==== PASSAGE ====
The Arbitrator found that the NSA: (1) resolved all claims until January 1, 1996, and (2) provided for negotiations to achieve compliance and to determine payments from January 1, 1996 to the date of adoption if the Agency had not implemented HRM § 610, and for employees to pursue claims after January 1, 1996, consistent with the CBA, laws, rules, and regulations. The Arbitrator, interpreting Articles 4 and 5 of the CBA, stated that he could remedy the failure to engage in good faith negotiations about HRM § 610 implementation that was mandated by the NSA.
The Arbitrator noted that the courts, the Authority, [n4] and arbitrators have held that non-exempt prison employees covered by the FLSA are compensated for reasonable time after picking up and before returning keys and other equipment between a Central Control room and their work stations, if more than de minimis, since so doing was integral and indispensable to their duties.
The Arbitrator found that ¶7 of the NSA incorporates HRM § 610, including its provisions that "(1) schedules accommodate reasonable travel time to work posts for employees who obtain or return equipment at the Control Center and (2) key line waiting time prior to a shift is not work time." Id. at 30. Accordingly, the Arbitrator found that "work time for employees who obtain items at the Control Center begins when the first item is in hand and ends after the last item is returned . . . [and w]ork time for employees who do not obtain Control Center items begin and end at their posts." Id. In this regard, the Arbitrator found that in certain jobs staffed by more than one shift (commonly called "16 hour" and or "24 hour" jobs), the employee ending a shift does not leave the post until relieved by the employee beginning the shift. The Arbitrator found that during these transitions, employees exchange equipment and job information, and that witnesses indicated that such encounters take up to five or six minutes. The Arbitrator also found that employees leaving a post go through similar procedures as those arriving, only in reverse order. The Arbitrator found that this change in procedure, whereby employees were allowed to change equipment at their posts of duty, was not made by the Warden until around April 2001.
The Arbitrator found that the "Agency err[ed] by ignoring time between obtaining Control Room items and arrival at the post and time required for any handoffs from one shift to another." Id. at 31. The Arbitrator found that the time involved was more than de minimis because "[b]y any measure, the time each day for each employee amount[ed] to more than a trifle." Id. The Arbitrator found the "absence of Agency records and percipient witnesses" was "appalling." Id. According to the Arbitrator, HRM § 610 "was not properly implemented at [the Agency] before or after the National Settlement." Id. at 42 (footnote omitted).
==== SUPPLIED INFORMATION ====
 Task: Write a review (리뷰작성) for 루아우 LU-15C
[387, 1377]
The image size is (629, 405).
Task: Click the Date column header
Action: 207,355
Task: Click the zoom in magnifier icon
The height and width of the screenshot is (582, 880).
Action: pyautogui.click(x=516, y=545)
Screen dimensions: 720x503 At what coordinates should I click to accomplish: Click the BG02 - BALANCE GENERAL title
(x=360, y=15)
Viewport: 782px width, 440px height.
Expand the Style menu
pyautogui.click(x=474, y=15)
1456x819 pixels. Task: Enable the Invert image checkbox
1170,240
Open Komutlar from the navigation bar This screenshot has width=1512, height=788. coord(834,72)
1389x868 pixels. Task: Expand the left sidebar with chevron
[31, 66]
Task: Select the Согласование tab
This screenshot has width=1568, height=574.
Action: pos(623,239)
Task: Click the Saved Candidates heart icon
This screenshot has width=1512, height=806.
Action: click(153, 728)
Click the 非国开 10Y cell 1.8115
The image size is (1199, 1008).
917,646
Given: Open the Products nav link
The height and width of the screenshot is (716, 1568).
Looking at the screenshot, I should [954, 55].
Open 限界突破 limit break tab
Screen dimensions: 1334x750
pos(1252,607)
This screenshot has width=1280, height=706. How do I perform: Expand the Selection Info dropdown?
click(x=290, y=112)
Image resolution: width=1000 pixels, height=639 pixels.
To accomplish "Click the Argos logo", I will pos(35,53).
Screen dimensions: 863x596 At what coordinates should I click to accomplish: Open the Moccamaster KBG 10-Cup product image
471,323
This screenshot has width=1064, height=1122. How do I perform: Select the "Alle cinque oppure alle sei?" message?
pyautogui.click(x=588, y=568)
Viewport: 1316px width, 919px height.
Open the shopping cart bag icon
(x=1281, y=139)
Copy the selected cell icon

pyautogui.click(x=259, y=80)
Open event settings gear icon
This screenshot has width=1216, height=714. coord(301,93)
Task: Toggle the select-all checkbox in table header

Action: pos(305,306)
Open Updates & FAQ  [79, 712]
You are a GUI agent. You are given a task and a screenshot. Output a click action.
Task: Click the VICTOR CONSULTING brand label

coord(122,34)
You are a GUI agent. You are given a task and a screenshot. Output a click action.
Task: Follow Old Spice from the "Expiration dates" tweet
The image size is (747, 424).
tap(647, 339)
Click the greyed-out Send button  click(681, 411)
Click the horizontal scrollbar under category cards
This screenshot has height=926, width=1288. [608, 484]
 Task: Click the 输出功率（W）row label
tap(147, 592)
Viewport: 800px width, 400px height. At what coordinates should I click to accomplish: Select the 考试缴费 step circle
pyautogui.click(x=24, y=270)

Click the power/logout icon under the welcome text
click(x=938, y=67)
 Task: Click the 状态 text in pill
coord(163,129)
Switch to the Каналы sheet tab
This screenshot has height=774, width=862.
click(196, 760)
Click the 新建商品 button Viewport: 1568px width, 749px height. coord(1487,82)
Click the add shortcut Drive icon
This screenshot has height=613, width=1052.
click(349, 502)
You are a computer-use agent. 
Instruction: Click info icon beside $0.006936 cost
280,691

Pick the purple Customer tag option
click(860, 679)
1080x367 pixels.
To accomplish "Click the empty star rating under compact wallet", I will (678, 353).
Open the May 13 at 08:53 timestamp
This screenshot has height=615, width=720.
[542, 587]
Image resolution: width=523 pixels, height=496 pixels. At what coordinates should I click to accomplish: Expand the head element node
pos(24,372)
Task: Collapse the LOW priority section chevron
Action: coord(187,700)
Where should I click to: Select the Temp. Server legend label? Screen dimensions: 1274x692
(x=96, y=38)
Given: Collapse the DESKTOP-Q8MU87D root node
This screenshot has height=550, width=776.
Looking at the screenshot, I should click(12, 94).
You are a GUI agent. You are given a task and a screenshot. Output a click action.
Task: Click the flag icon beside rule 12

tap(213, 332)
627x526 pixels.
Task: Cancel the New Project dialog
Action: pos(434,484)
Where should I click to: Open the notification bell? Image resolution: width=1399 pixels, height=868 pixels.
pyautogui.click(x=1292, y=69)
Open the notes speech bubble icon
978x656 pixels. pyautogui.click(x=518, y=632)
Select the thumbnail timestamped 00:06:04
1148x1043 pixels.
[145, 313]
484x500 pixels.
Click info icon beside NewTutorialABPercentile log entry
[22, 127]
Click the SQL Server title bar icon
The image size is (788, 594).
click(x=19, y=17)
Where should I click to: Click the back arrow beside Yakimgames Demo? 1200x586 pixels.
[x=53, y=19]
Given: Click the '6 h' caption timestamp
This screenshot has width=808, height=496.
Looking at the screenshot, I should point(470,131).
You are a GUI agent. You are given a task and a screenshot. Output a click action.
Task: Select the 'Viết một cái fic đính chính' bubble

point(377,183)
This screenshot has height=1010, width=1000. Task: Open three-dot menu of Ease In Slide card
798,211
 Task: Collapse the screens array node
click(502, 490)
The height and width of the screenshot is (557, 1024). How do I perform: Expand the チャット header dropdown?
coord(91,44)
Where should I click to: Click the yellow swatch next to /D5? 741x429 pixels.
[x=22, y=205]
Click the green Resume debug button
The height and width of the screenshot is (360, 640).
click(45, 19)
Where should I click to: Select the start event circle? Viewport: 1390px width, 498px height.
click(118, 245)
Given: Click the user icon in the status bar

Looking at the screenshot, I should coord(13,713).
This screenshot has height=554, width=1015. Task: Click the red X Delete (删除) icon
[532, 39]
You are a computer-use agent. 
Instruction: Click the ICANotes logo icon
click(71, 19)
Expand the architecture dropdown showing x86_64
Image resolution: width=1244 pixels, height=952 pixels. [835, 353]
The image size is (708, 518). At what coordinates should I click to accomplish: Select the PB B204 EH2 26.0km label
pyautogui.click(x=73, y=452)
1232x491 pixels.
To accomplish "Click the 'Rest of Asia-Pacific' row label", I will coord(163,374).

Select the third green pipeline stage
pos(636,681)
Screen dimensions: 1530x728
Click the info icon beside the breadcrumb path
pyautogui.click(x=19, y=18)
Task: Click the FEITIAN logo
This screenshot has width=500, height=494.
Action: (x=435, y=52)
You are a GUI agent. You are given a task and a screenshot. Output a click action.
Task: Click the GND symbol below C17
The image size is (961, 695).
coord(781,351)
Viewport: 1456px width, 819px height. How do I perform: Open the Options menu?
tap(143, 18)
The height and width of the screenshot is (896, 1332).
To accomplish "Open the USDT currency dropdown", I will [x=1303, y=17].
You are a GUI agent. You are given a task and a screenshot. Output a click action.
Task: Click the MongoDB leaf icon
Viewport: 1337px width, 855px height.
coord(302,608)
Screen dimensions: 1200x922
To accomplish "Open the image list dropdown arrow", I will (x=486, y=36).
====
- WHAT THE EXERCISE ASKS
In the arbitration passage, which bodies are named as having held that non-exempt prison employees covered by the FLSA are compensated for time spent moving keys and other equipment between a Central Control room and their work stations? List all of them.

- FINISHED TASK
The courts, the Authority, and arbitrators.